Similarly, I spoke to Ms. Tiffany on the phone. I liked her. I would love to agree with her that this was a terrible invasion of privacy.
But I don’t. At least, I don’t think there was anything wrong with anyone accessing these files to begin with. (What they did with them once they found them is a different question.)
I agree with the people who think of the alex.kozinski.com URL as a public web site. There is good reason to think of it this way. The idea of the Internet is that web sites are public; the point of the Internet is to allow any stranger to come to your public site and browse around.
With Kozinski’s server/site, you type in an “http” request and out comes a file. Judge Kozinski had shared certain links with the public at large, including at least one from the “stuff” subdirectory.
Contrary to the assertion of Eugene Volokh, the controversial material was indeed indexed on a search engine — namely, Yahoo. [UPDATE: Eugene has updated his post to reflect this fact.]
Even today, you can type “alex.kozinski.com” into Yahoo and easily navigate to a cached page that lists the contents of the “stuff” folder, with links. I just did it; the list is still there.
And, as Seth Finkelstein shows, “the Yahoo spider will try to search a directory from a file.” Finkelstein performed an experiment to prove it.
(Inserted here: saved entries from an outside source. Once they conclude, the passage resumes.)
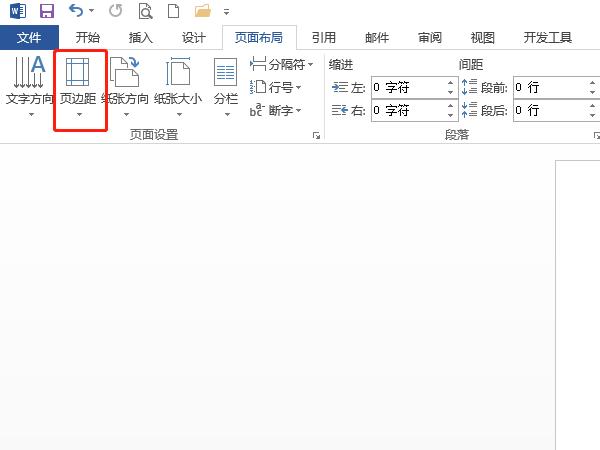This screenshot has height=450, width=600.
Task: Expand the 分隔符 breaks dropdown
Action: click(283, 64)
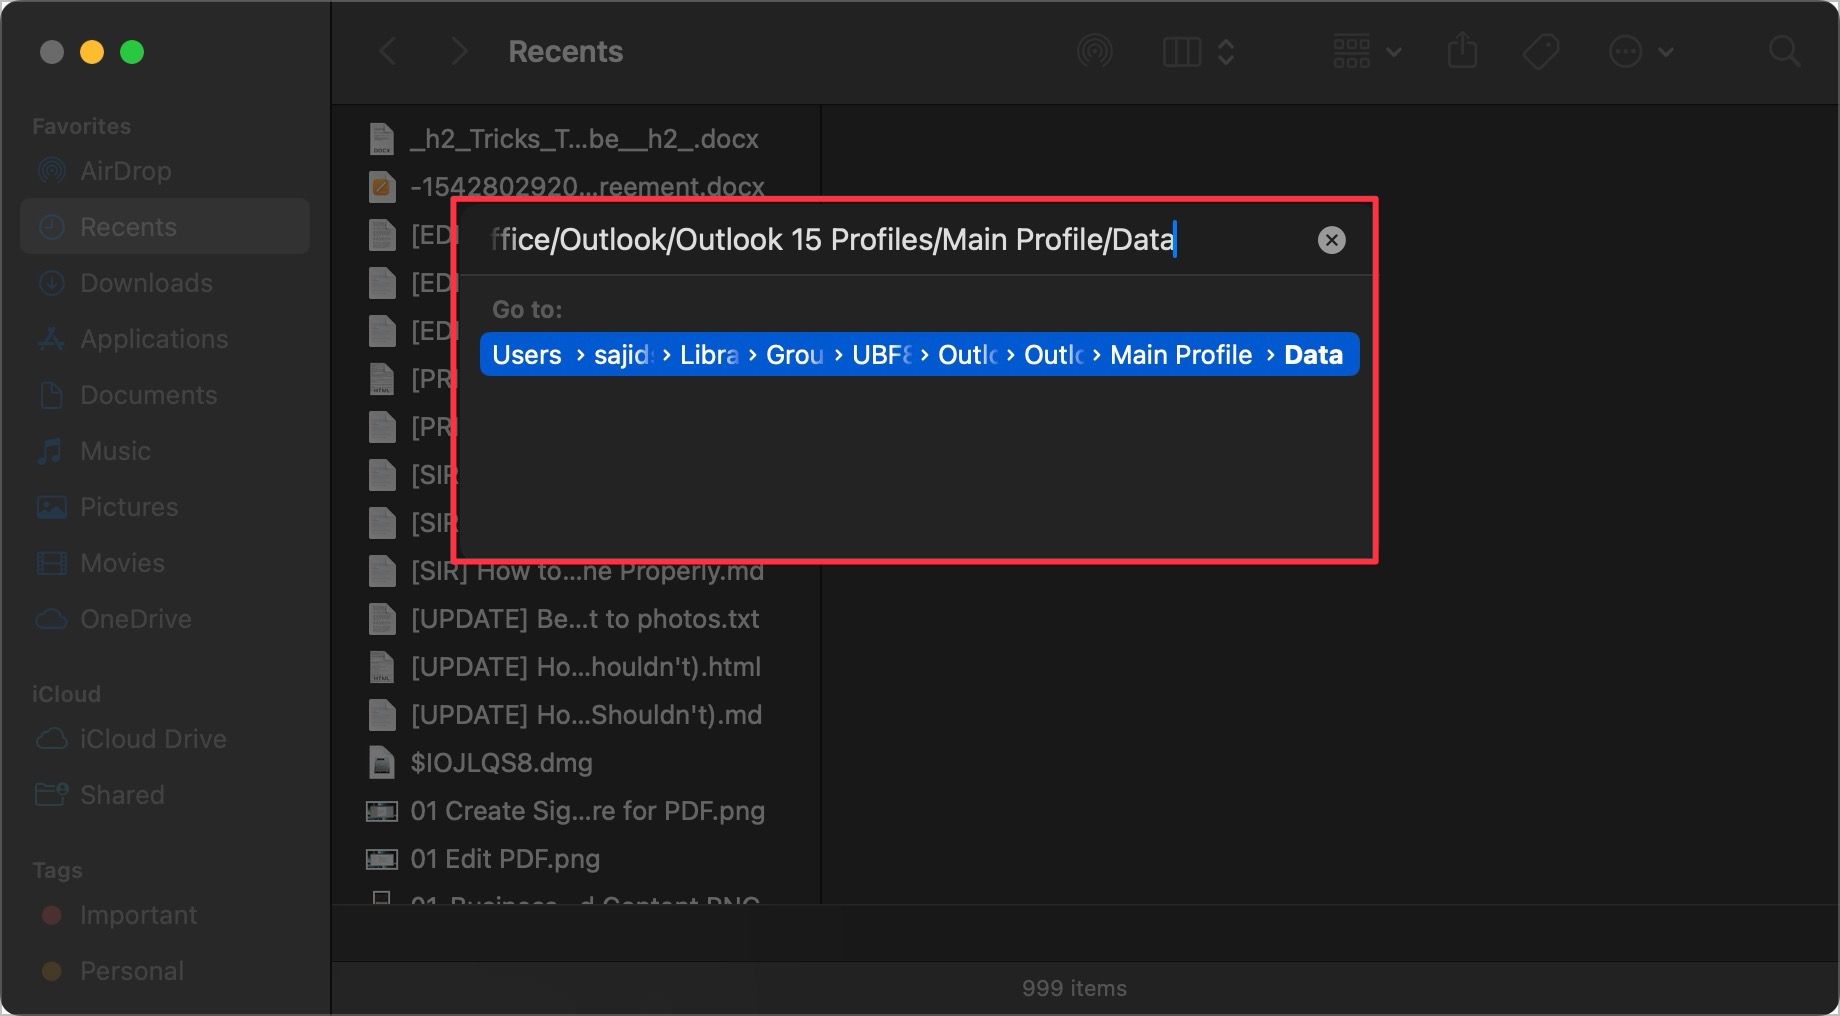This screenshot has width=1840, height=1016.
Task: Open the Search magnifier icon
Action: (x=1784, y=51)
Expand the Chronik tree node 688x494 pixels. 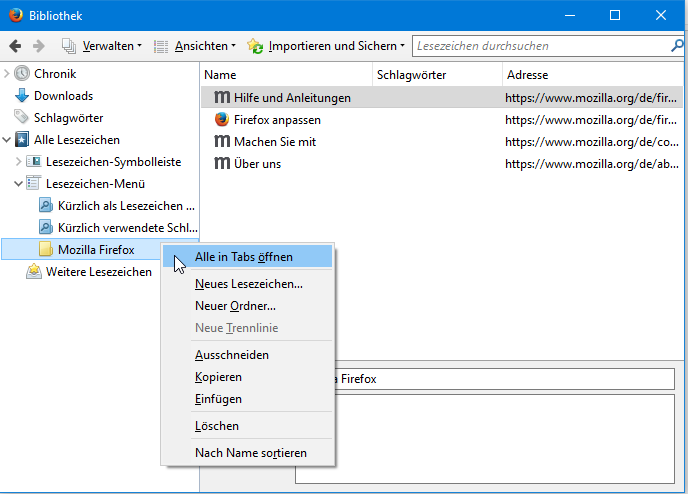point(7,74)
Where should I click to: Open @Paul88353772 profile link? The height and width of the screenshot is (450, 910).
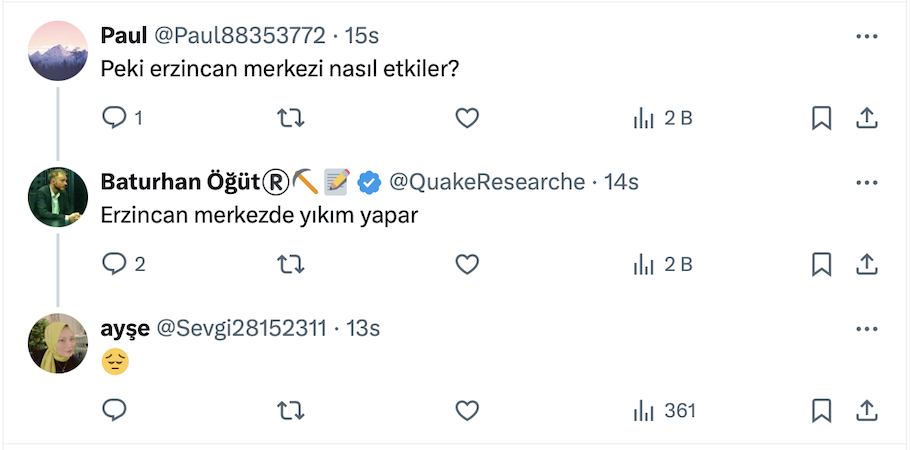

Finkelstein says: “This practice has some significant implications for people who claim that trying truncated URLs is improper behavior and even possibly unauthorized access.”
A commenter at my site found a court case that agrees with my view that placing information on web sites that can be accessed by the public makes the information public. Here is the relevant quote:
The Court is convinced that placing information on the information superhighway necessarily makes said matter accessible to the public, no matter how many protectionist measures may be taken, or even when a web page is “under construction.” While it is true that there is no case law on point regarding this issue, it strikes the Court as obvious that a claim to privacy is unavailable to someone who places information on an indisputably, public medium, such as the Internet, without taking any measures to protect the information.
United States v. Gines-Perez, 214 F. Supp. 2d 205, 225 (D.P.R. 2002), vacated on other grounds by, 14 F. Supp. 2d 205, 2002 U.S. Dist. LEXIS 20472 (D.P.R., 2002).
That makes sense to me. Yet on Volokh’s site, they’re seriously talking about whether it might be a crime to access Kozinski’s site by truncating a URL. A crime! I throw in my lot with Charles Chapman, who says:
I guess I’ll have to have some t-shirts made:
“Typing in a web url is not a crime!”
“Typing in valid http request is not a crime!”
Right on, brother!
I think that, in other circumstances, Lessig and Volokh would be very concerned about the implications of criminalizing the act of clicking on a link, or typing a web address into a browser’s address bar.
But I respect the views of those who disagree with me on this — and I recognize that some very smart people do. Again, this controversy has a lot of gray areas.
Ultimately, because I think the material was public, I think it probably is a valid story — just not quite the story that the paper pretended to have. Based on what I know, that the L.A. Times misrepresented the contents of Judge Kozinski’s website/server. And knowing all the facts, I can understand why some might support the judge if he issued a flat “So what?” in response to all the fuss.
So, as weird as it is to see one section of the L.A. Times treat this as a huge story, while another section shrugs it off as unimportant, maybe this makes a strange sort of sense.
What doesn’t make sense is harming a man’s reputation by leaving out important context. And I intend to follow up with the paper about that.